I was surprised and delighted several days ago to spot one of my favorite heirloom apples occupying a spot right near today’s budding “stars” – Honey Crisp and Ambrosia (number 2 and number 1 respectively on my own best of the current list.) There in their own wooden box were two dozen Calville Blanc d’Hiver apples, a real old-timer made familiar by Claude Monet’s 1870 still life Apples and Grapes. One of France’s most beloved dessert apples dating back to the 1500s, it is making something of a comeback among New England growers.
This trend does not surprise me since more and more adventurous fruit lovers are discovering what I did 40 years ago; that some of the most tantalizing apple “masterpieces” of all time have been found hanging from the gnarled and neglected branches of old mostly-forgotten survivors in someone’s back yard, abandoned orchard or beside a country lane. I have ever since shared a love for George Washington’s Albemarle Pippin, Tom Jefferson’s Esopus Spitzenberg, or my own Dad’s Wolf River. I don’t think I will ever again taste an apple pie better than one we made from a combination of newly-picked Red Astrachans and Newtown Pippins, nor a more perfectly-balanced cider than what our handsome maple press turned out with a blend of Macs and Jonathans with a few handfuls of crabs thrown in for color and tannin.
There is a good reason why even in the early days of the 20th century no home orchard would be without a Northern Spy, a Winesap or two and at least one “Russet” and a “Pearmain” of one prefix or another. And by the way, that famous Monet painting we noted features – along with the Calville Blanc – a handful of very small yellow- green apples, each with a red patch, in the right hand corner of the still life. These are apparently another French treasure, the Api which is still with us today at this time of year as the Lady, or the Christmas Apple, available in most markets and often tied into evergreen wreaths. Its popularity dates back to Roman times.
The Calville Blanc d’Hiver, with its iconic five prominent lobes reaches back 5 centuries to Normandy. A superb cooking apple it produces a white fluffy sauce to which the author adds just a pinch of maple sugar. Al Cooper Photo
Even the notation “Roman times” fails to hint at the true antiquity of this ubiquitous fruit we so take for granted today. Given that only wild crabs grew in the New World until the Pilgrims brought seeds from Europe -- where the domestication of apples had only begun to make its mark with the few artisans who had learned the skill of grafting, where did these thousands of varieties come from? Did they have a common birth? To make it all even more remarkable a story, plant scientists have now identified 57,000 plant genomes in the domestic apple, more than any other plant species yet studied. That outdistances by 36,000 what humans have! The answers to these questions and how they have come to us reads like a sequel to Shangri La.

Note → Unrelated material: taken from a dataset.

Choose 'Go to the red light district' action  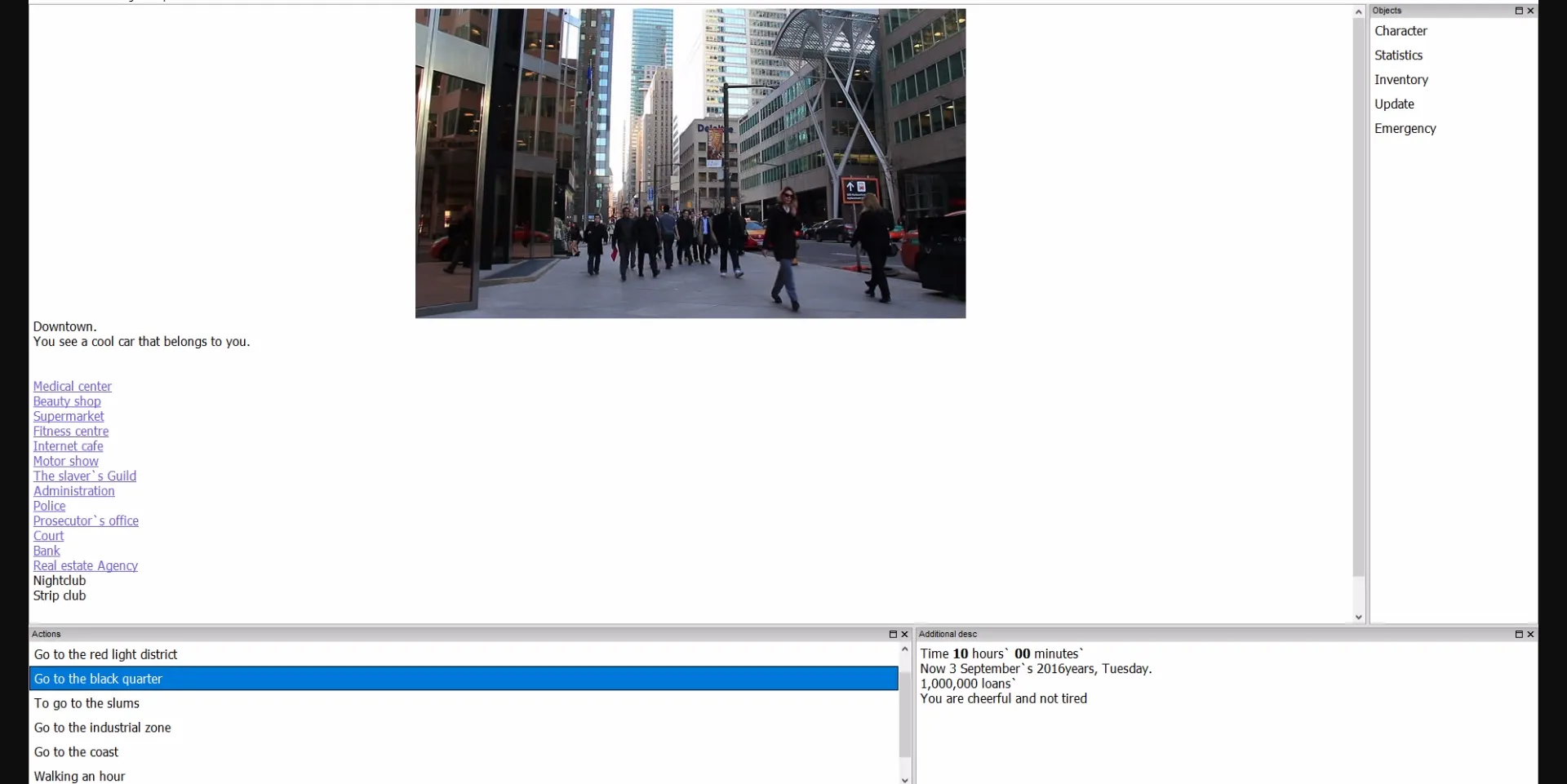pyautogui.click(x=106, y=654)
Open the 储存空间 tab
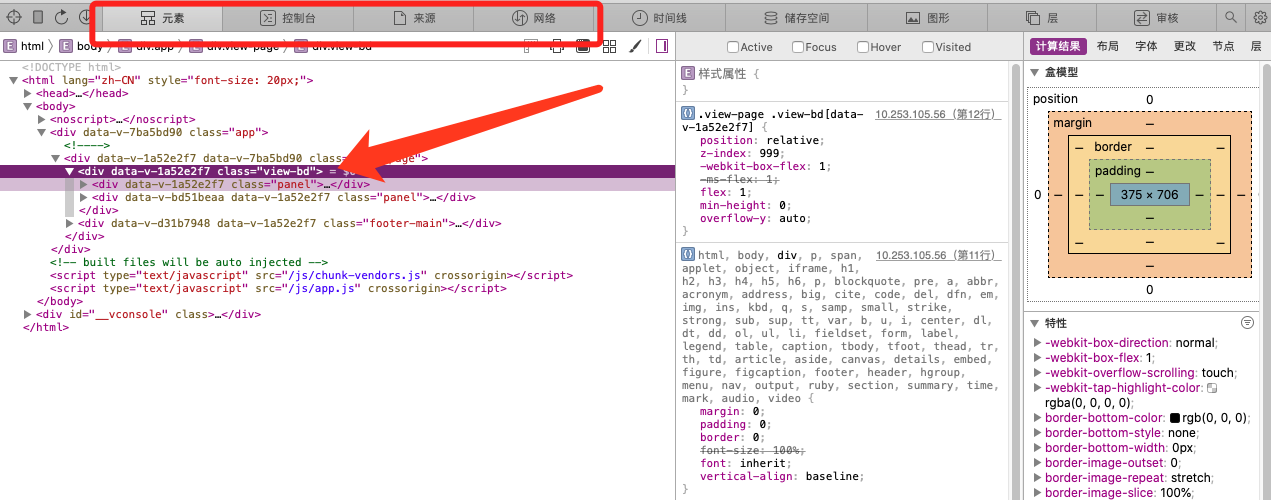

The cradle in which all apples entered this world and evolved millions of years ago lies in the forests of the Tian Shan, or Celestial Mountains of East Asia, where jagged 20,000-foot-high peaks separate Kazakhstan and Kyrgyzstan from western China. Here, where the western foothills host a temperate sub-climate protected by surrounding forests of spruce and hardwoods, nature provided the perfect “nursery” for walnuts, apricots, apples and other developing plant species. Unlike the others however, Malus domestica is able to survive wherever its seeds are “planted” without human maintenance, carrying with it the virtually unlimited genetic possibilities locked in its near-mystical reproductive capacity. The long journey from that faraway “cradle” to today’s market shelf was carried out by bears, horses and eventually the human traders traveling west along the ancient “silk road”, doing no more than eating and eliminating as they went.